- SUPPLIED PASSAGE:

A soldier from the Nigerian Armed Forces takes position and secures the streets in Lagos Island, Lagos, on Feb. 27, 2023. (John Wessels/AFP via Getty Images)

He told The Epoch Times in a phone interview that, “70 to 80 percent of the attacks occurred a week before the elections or shortly after.”

According to Umeagbalasi, Boko Haram and ISIS terrorists seeking to establish an Islamic state are responsible for the attacks, together with militants from the Fulani ethnicity.

The Fulani are a large ethnic group in West Africa that claims up to 20 million members in Nigeria.

Militants who identify as members of the tribe include village-raiding semi-nomadic herdsmen and kidnap-for-ransom bandit terrorists besieging the northwest and north-central regions.

Attacks by the Fulani militants have claimed six times more lives than Boko Haram in recent years, according to the HART foundation, a nonprofit organization in the UK.

And Fulani terrorists are responsible for more than half of killings this year, claiming the deaths of more than 528 Christians as of April 10, said Umeagbalasi.

The attacks in Nigeria are genocidal against Christians according to Solomon Maren, a member of the Nigerian House of Representatives.

But President Muhammadu Buhari—who boasted of making “successes on security” in a tweet for Easter on April 7—has “turned a blind eye” to the attacks which have surged in recent weeks, said Maren, who represents a district in Plateau state at the House of Representatives.

“Consistently we see Christians being massacred and the president who is the commander-in-chief of the armed forces is not doing anything to stop them,” Maren told The Epoch Times.

In one of the latest instances on April 16, a series of attacks were made on five villages 30 miles southeast of Jos, the capital of Plateau state.

The attacks claimed “several lives and properties” according to Governor Simon Lalong.

A former Speaker of the Plateau State House of Assembly, Titus Alams, hails from the area and said at least three people were killed.

For several hours, 200 to 300 terrorists armed with assault rifles swarmed the Christian communities on the boundaries of Mangu and Bokkos counties burning houses and shooting at residents as they tried to flee, Alams told The Epoch Times.

The terrorists started attacking Marish, Murish, Maitumbi, Bet, and Ruboi communities at about 2 pm, hours after three locals killed the previous day were buried, said Alams in a telephone interview.

A group of 20 to 30 civilian volunteers fighting with homemade single-shot guns in each community were only successful in delaying the terrorists to enable women and children to escape, Alams said.

“They were overwhelmed,” he said, noting a military task force located 10 miles away did not arrive at the scene until six hours later.

Candidate of Nigeria’s Peoples Democratic Party, Atiku Abubakar (2L) leads supporters to protest at Independent National Electoral Commission (INEC) headquarters, over the results of Nigeria’s 2023 presidential and general election in Abuja on March 6, 2023. (Kola Sulaiman/AFP via Getty Images)

- REQUIREMENT 1: In the passage on attacks in Nigeria, how long did the military task force take to reach the scene, according to Alams?
- REQUIREMENT 2: Translate this sentence from the passage on attacks in Nigeria into Spanish: "The Fulani are a large ethnic group in West Africa that claims up to 20 million members in Nigeria."
Rely only on the passage on attacks in Nigeria.

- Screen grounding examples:
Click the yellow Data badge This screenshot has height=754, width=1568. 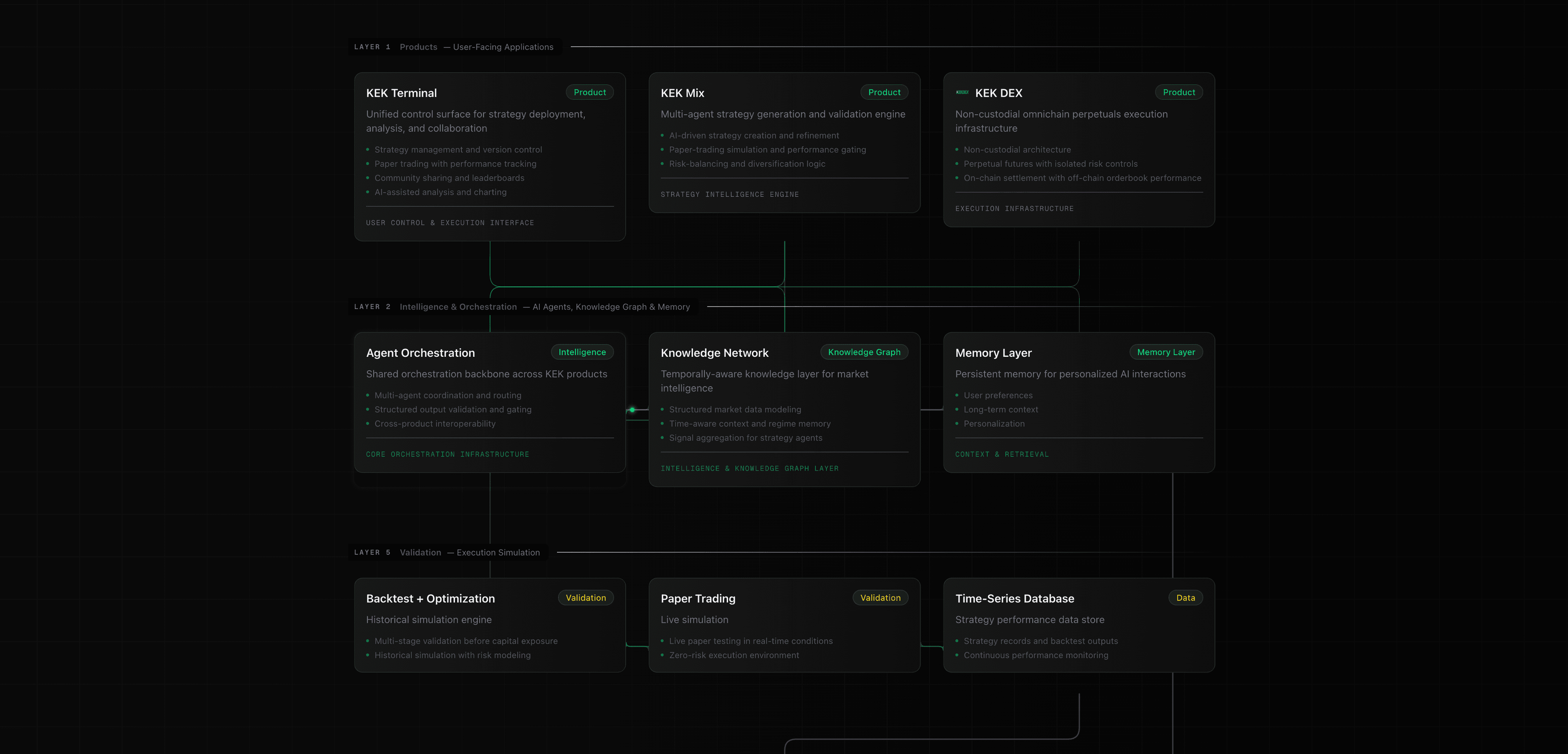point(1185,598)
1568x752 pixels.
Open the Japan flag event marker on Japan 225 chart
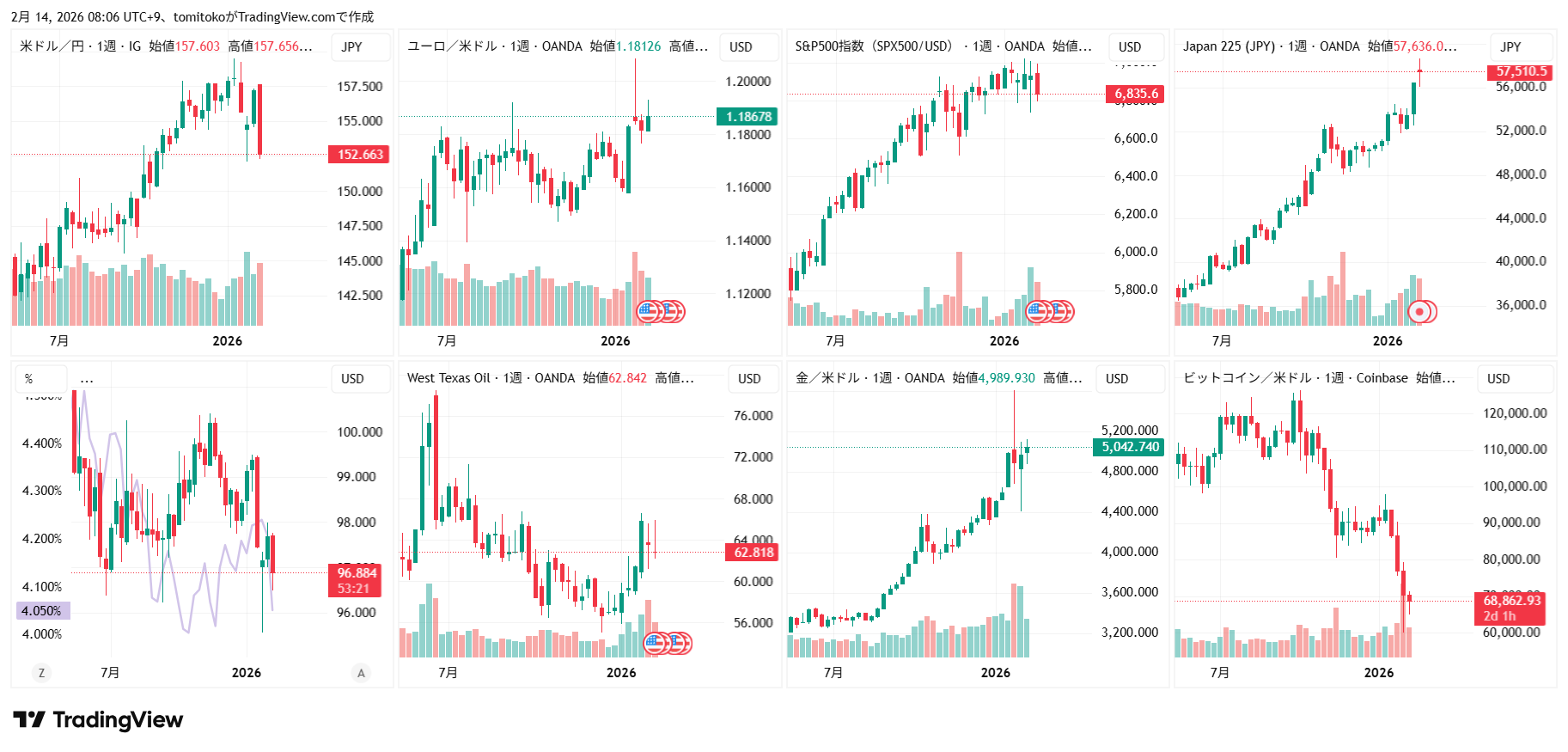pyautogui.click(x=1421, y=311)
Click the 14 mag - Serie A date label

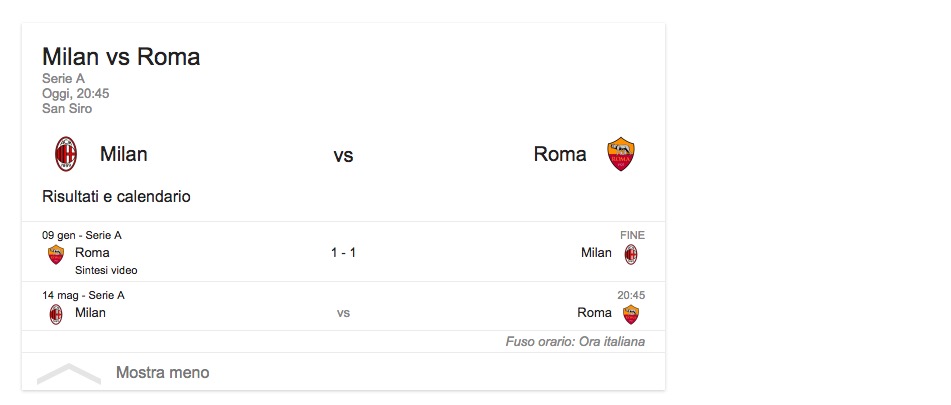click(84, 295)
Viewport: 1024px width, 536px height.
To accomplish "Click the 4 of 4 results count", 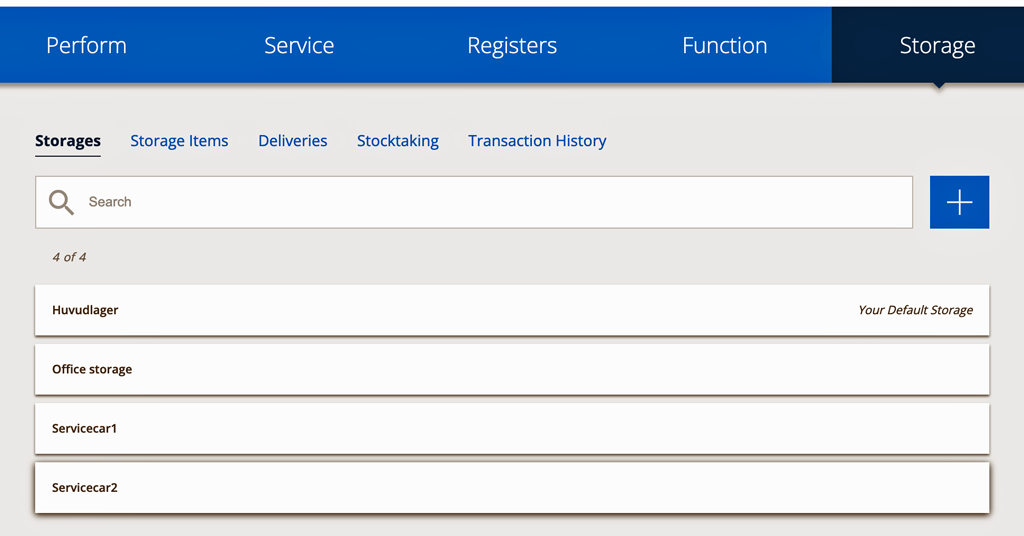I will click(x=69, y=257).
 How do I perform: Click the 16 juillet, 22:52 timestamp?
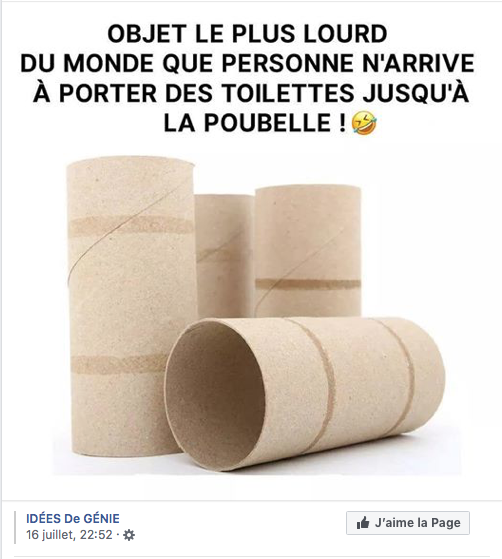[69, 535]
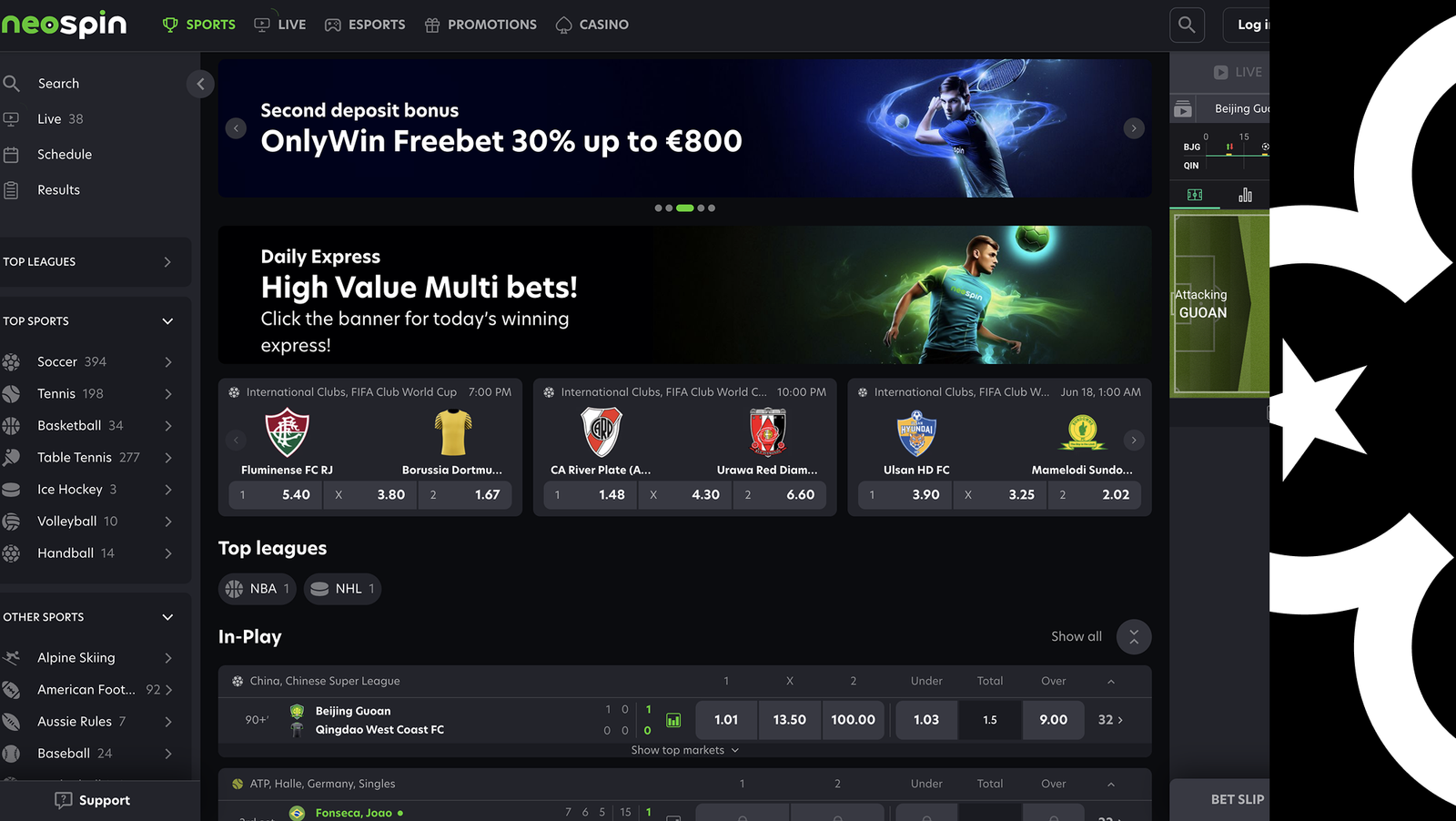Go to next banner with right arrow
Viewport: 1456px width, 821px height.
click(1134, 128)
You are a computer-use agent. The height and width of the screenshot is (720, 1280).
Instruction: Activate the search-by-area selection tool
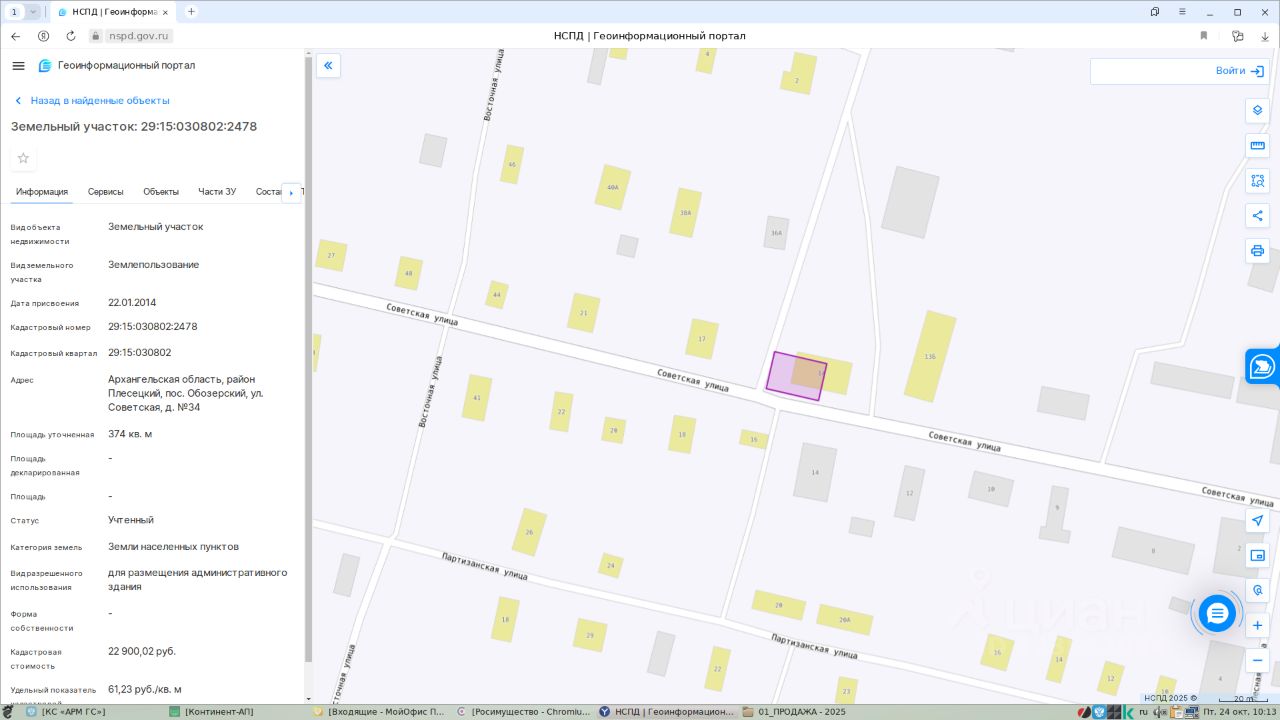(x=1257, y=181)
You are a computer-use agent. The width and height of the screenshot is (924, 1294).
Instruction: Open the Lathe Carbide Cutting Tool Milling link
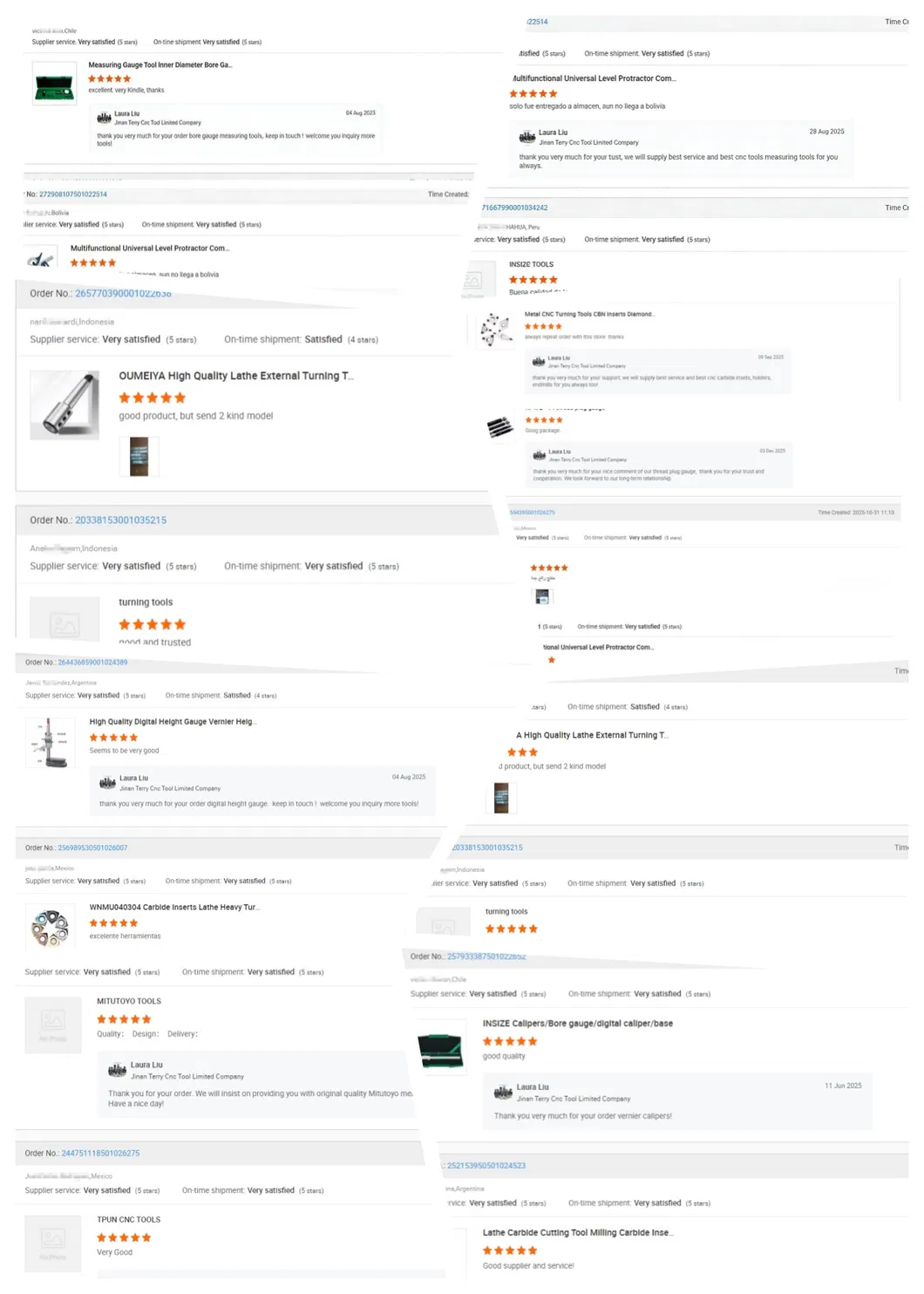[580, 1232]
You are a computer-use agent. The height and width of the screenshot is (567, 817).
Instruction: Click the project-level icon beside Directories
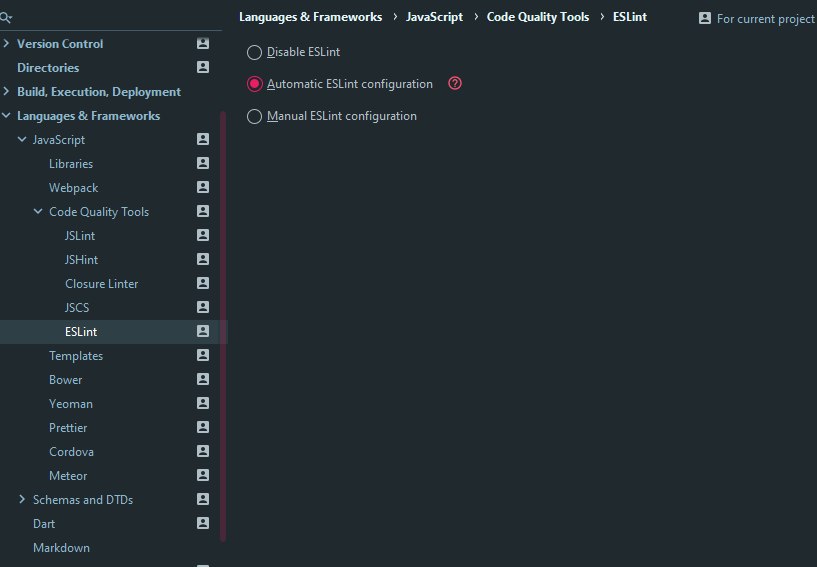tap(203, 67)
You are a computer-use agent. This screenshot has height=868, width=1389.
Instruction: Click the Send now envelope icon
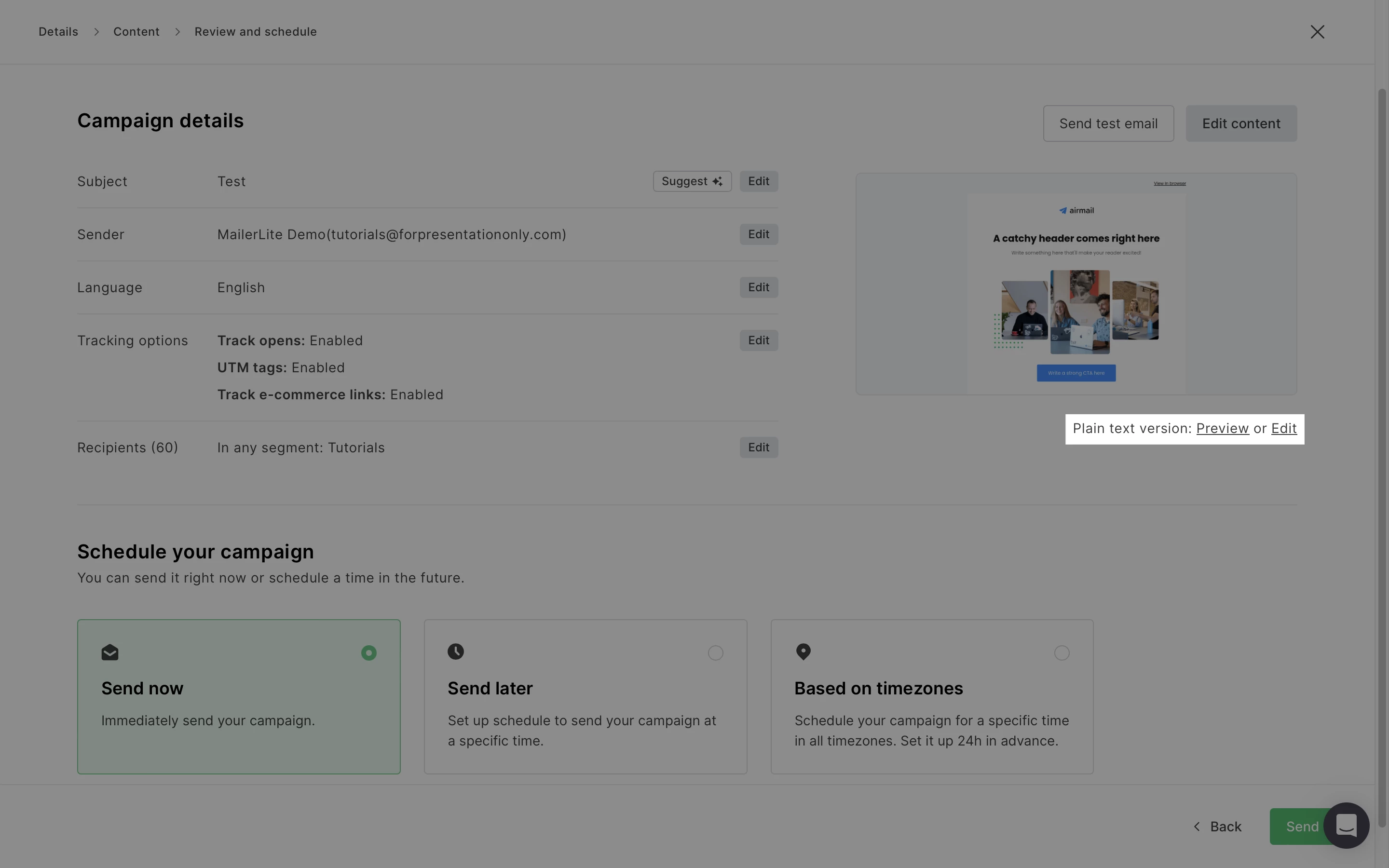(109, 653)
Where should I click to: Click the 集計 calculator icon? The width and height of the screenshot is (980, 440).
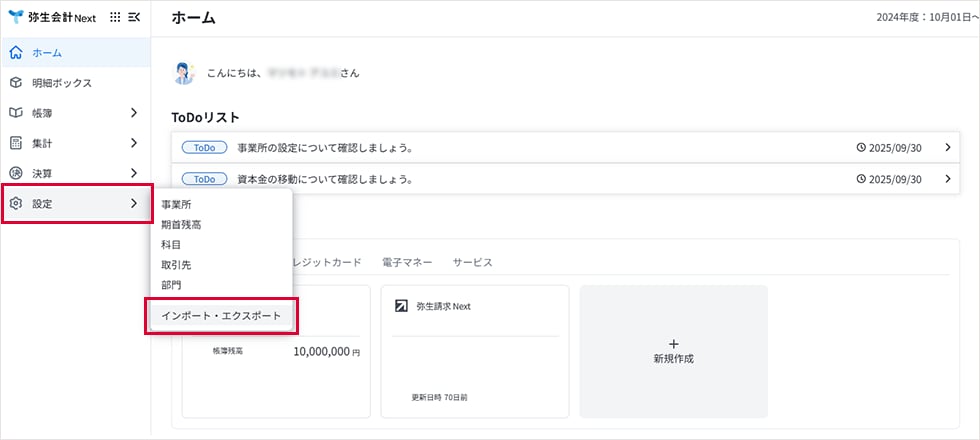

- EXPECTED OUTPUT 1: It did not arrive until six hours later.

- EXPECTED OUTPUT 2: Los fulani son un gran grupo étnico de África Occidental que afirma tener hasta 20 millones de miembros en Nigeria.